ABOUT THIS TASK. Among the lines below, copy exactly those from the one with "Image resolution: width=449" through the one with "Task: Open the", counting both ends.

====== MATERIAL PROVIDED

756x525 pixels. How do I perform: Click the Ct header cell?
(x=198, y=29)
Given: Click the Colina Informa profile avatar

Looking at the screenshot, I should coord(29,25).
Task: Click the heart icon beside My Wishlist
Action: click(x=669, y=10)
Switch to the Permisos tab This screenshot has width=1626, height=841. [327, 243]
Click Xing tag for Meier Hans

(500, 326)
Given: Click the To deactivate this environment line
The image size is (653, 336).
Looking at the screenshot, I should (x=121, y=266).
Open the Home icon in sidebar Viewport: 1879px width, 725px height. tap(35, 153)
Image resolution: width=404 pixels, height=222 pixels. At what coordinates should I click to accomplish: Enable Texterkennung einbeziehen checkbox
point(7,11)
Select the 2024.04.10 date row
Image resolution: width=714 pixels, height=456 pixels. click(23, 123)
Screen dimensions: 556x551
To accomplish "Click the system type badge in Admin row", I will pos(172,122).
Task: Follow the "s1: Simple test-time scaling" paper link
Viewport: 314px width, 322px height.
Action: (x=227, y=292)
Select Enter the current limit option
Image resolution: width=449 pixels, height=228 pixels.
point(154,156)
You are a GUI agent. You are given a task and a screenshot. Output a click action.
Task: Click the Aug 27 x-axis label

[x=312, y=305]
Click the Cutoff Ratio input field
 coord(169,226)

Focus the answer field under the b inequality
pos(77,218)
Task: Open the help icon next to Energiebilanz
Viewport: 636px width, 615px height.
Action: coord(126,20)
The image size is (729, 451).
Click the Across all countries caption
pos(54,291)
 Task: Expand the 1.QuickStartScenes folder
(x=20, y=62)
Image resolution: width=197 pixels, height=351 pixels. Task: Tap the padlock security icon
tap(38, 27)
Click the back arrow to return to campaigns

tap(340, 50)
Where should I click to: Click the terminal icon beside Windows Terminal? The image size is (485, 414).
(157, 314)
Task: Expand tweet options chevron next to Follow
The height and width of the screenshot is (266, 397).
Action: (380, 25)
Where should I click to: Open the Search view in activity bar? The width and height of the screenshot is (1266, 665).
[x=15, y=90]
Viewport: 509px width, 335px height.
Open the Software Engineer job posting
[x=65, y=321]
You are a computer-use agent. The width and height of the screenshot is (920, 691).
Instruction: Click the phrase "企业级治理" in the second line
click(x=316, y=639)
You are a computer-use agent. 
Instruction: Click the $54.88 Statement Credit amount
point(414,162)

============

EXERCISE RESULT.
Image resolution: width=449 pixels, height=228 pixels.
point(154,156)
You are a GUI agent. You are given a task and a screenshot. Output a click action.
Task: Click the Aug 27 x-axis label

[x=312, y=305]
Click the Cutoff Ratio input field
 coord(169,226)

Focus the answer field under the b inequality
pos(77,218)
Task: Open the help icon next to Energiebilanz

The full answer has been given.